Cabral já é réu por 611 atos de lavagem de dinheiro

Juliana Castro e Marco Grillo

22/02/2017

 

 

Justiça aceitou nova denúncia contra ex-governador; esquema ocultou imóveis e carros de luxo

Com a nova denúncia aceita ontem pela Justiça Federal do Rio, o ex-governador Sérgio Cabral já se tornou réu por 611 supostos atos de lavagem de dinheiro. As acusações mais recentes do Ministério Público Federal (MPF) decorrem da Operação Mascate, deflagrada em janeiro. O MPF, agora, imputa a Cabral 147 ações que tiveram o objetivo de esconder a origem dos recursos supostamente ilícitos — o ex-governador já era réu em quatro ações em função de outros 464 atos de lavagem identificados.

De acordo com a acusação recebida ontem pelo juiz Marcelo Bretas, da 7ª Vara Federal Criminal, o grupo comandado por Cabral ocultou R$ 10,1 milhões em transações que envolveram a compra de carros de luxo, imóveis e transferências bancárias a uma empresa de fachada, fundada por Carlos Miranda, apontado como operador financeiro do ex-governador.

CONCESSIONÁRIAS ENVOLVIDAS

O MPF sustenta que a propina arrecadada por Miranda, com os executivos da Andrade Gutierrez, era entregue, em espécie, para Ary da Costa Filho, também integrante do esquema. Aryzinho, como é conhecido, repassava os valores para as concessionárias de carros Américas Barra e Eurobarra. As empresas, então, transferiam o montante para a Gralc, que depois virou LRG Agropecuária, companhia criada por Miranda. Os pagamentos eram justificados com serviços fictícios de consultoria. Desta forma, o dinheiro voltava “lavado” ao grupo.

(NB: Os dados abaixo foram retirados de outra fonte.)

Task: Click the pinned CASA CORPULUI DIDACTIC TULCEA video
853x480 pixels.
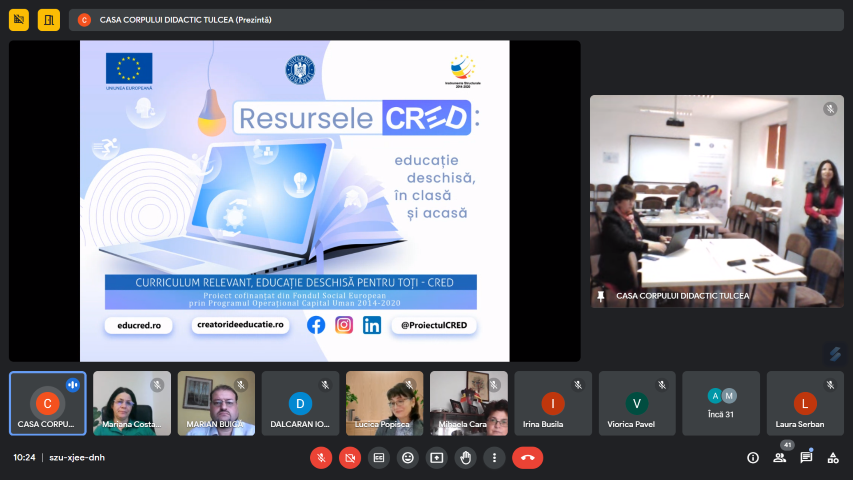Action: click(x=716, y=200)
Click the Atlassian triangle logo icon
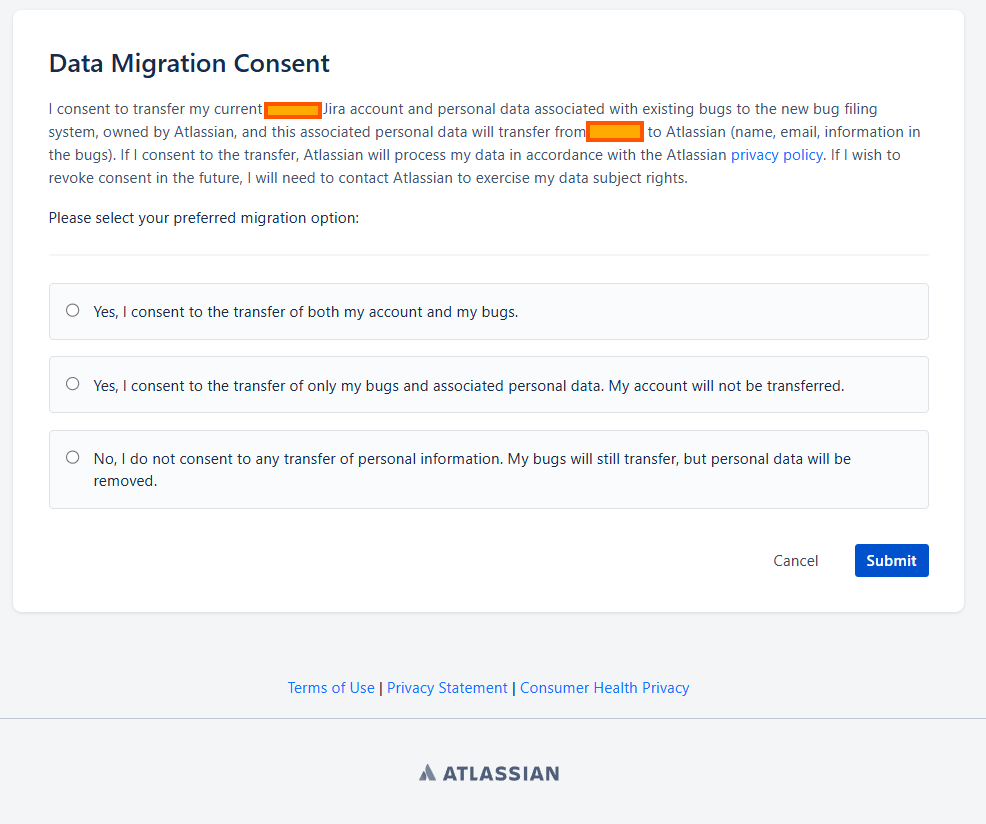 click(427, 773)
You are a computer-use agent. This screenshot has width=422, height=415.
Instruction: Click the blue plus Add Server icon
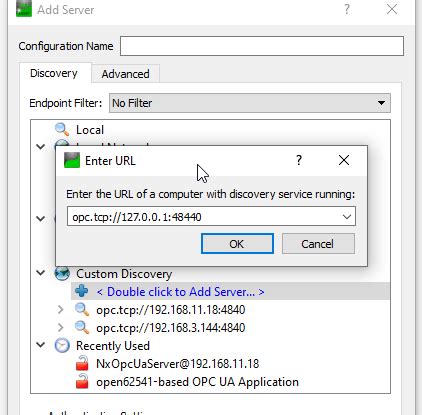click(x=82, y=291)
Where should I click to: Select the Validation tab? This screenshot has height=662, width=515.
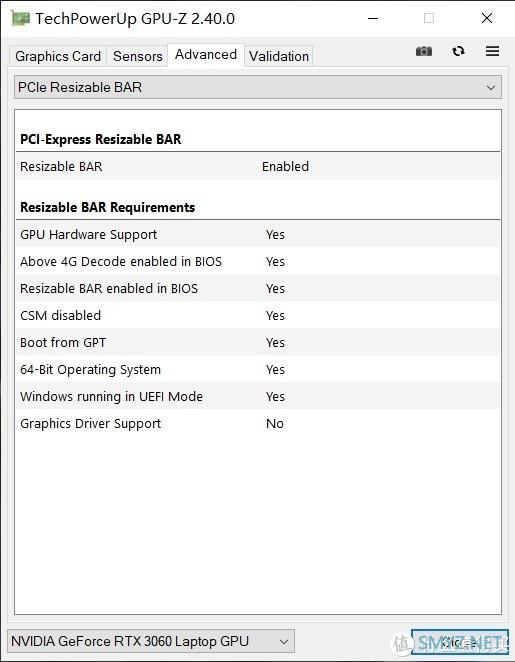279,56
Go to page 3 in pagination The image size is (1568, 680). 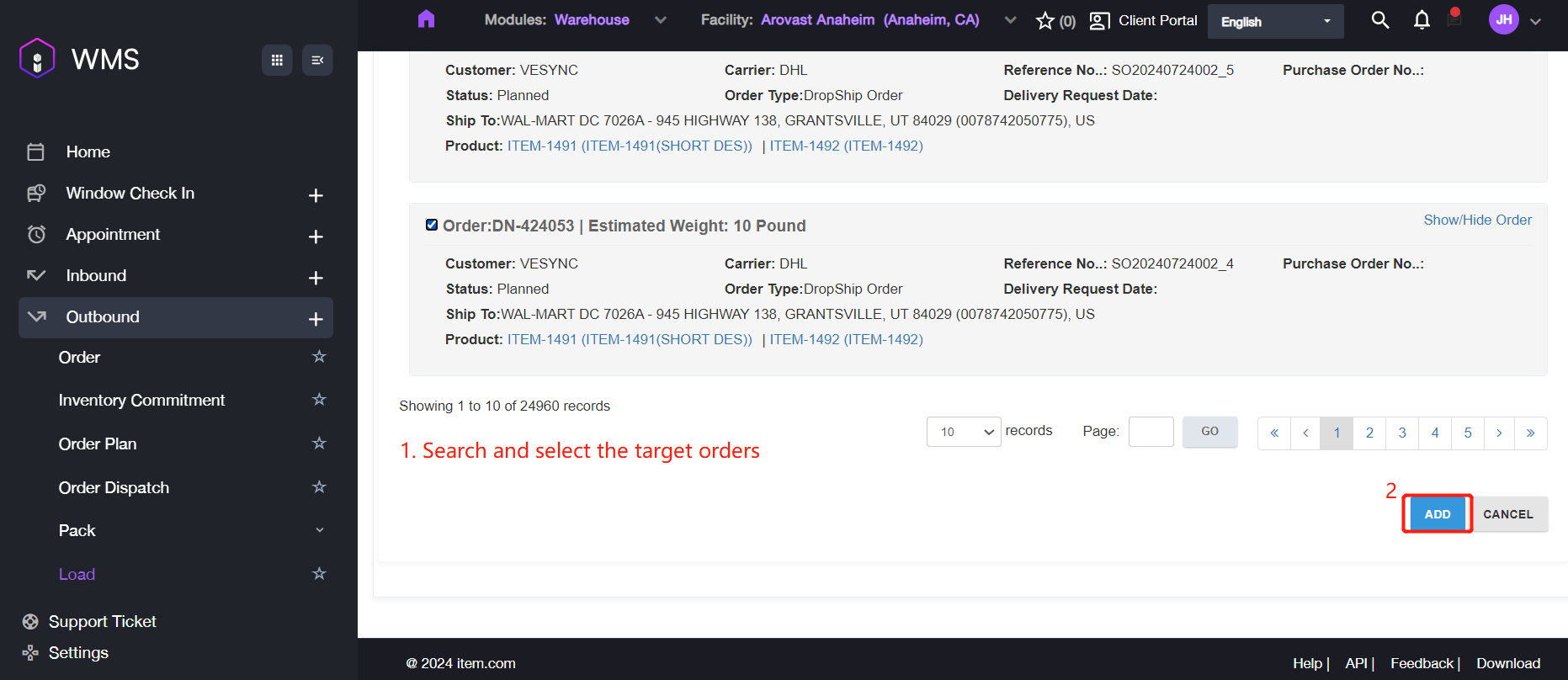pyautogui.click(x=1402, y=433)
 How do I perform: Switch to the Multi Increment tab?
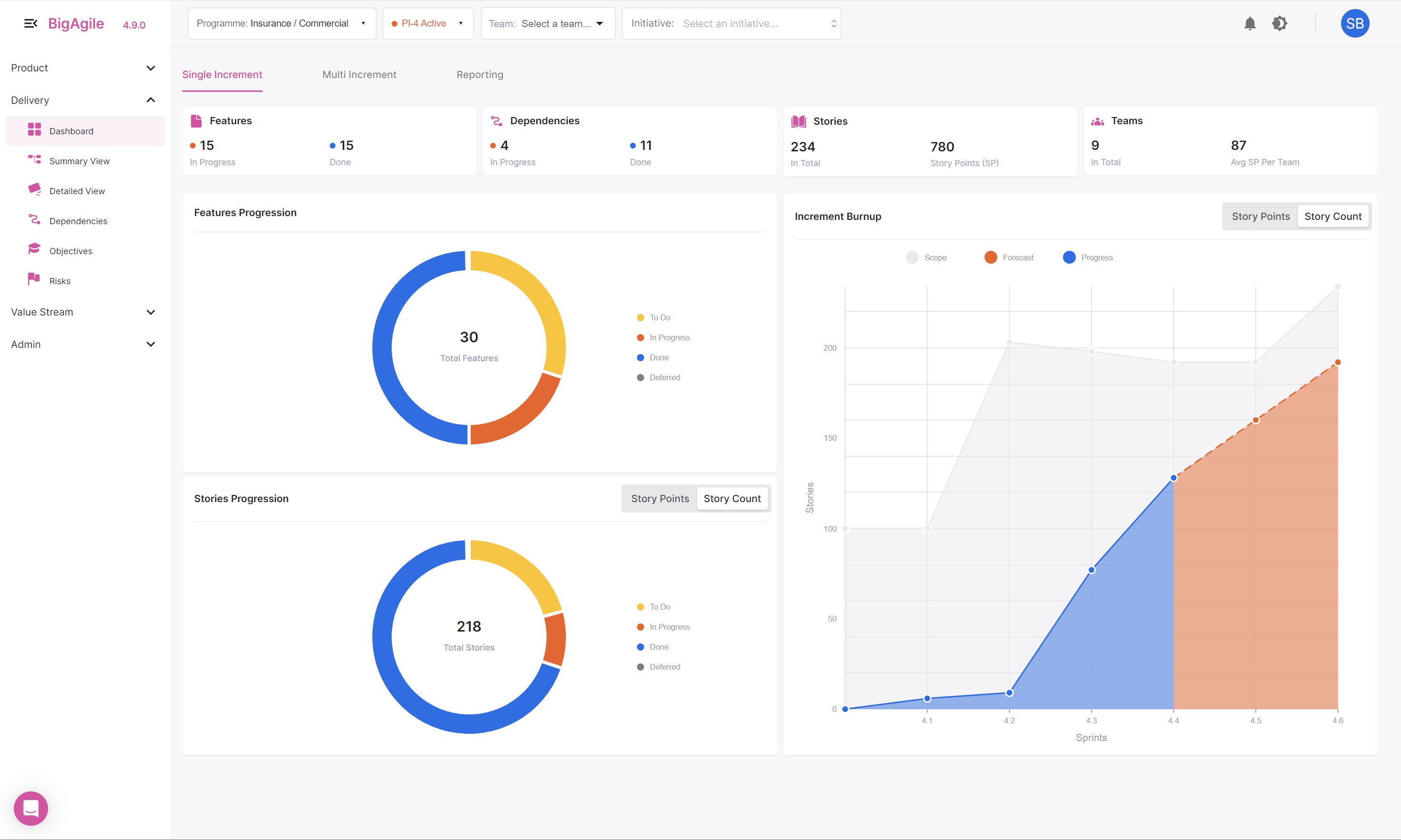pos(359,74)
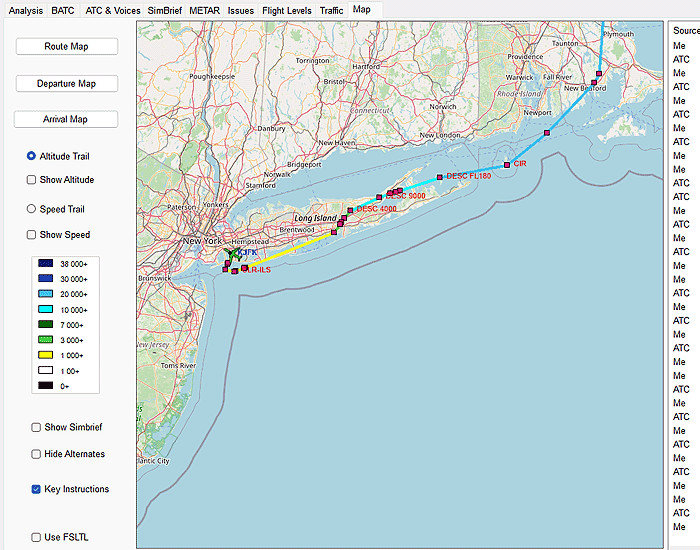Switch to the Flight Levels tab
This screenshot has height=550, width=700.
coord(286,10)
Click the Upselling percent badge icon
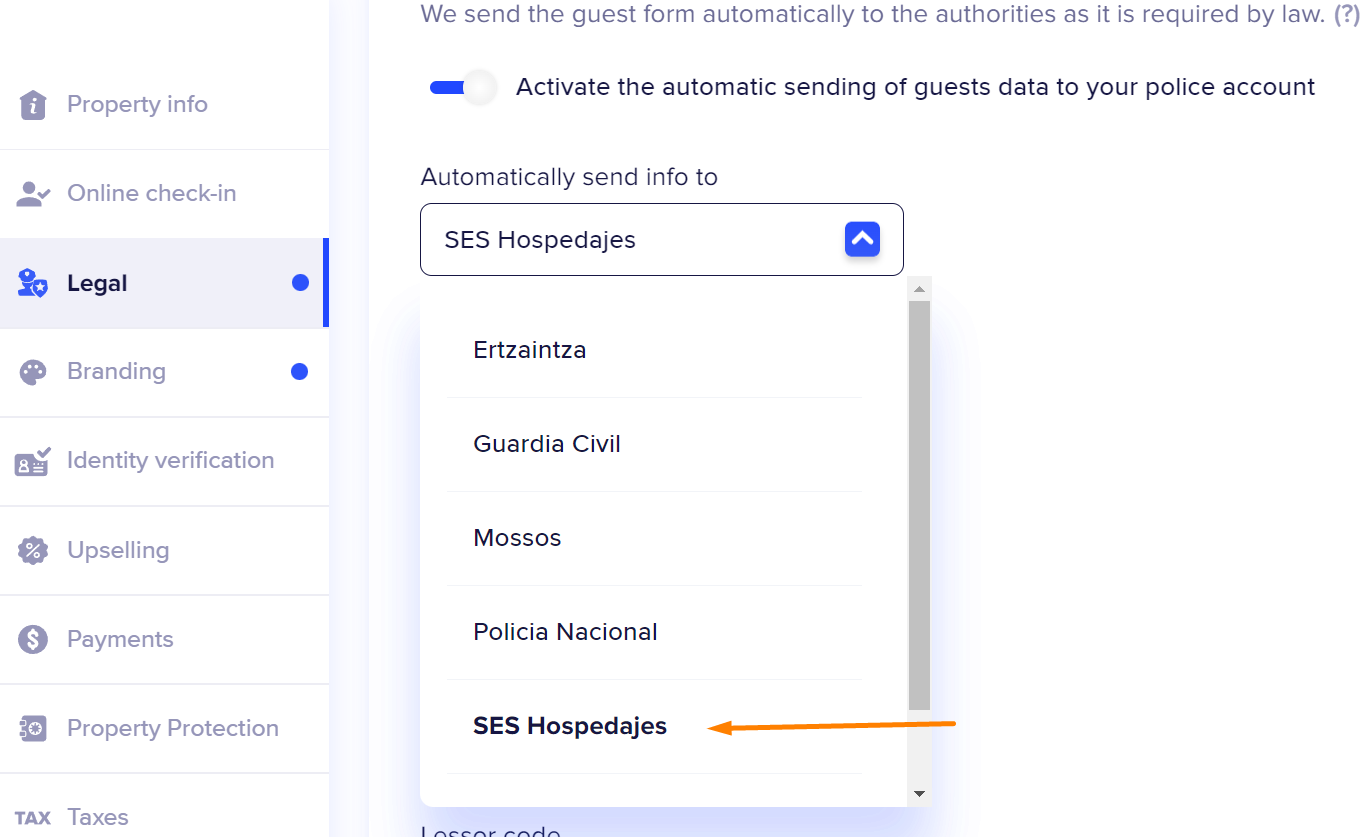The width and height of the screenshot is (1367, 837). coord(33,550)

O mecanismo foi revelado ao MPF por Adriano José Reis Martins, sócio, ao lado do pai, das concessionárias. Ele firmou acordo de delação premiada e, em depoimento, revelou que foi procurado por Aryzinho em 2006. O operador, nas palavras de Martins, disse que Cabral tinha pedido que as concessionárias fizessem pagamentos para a empresa de Miranda.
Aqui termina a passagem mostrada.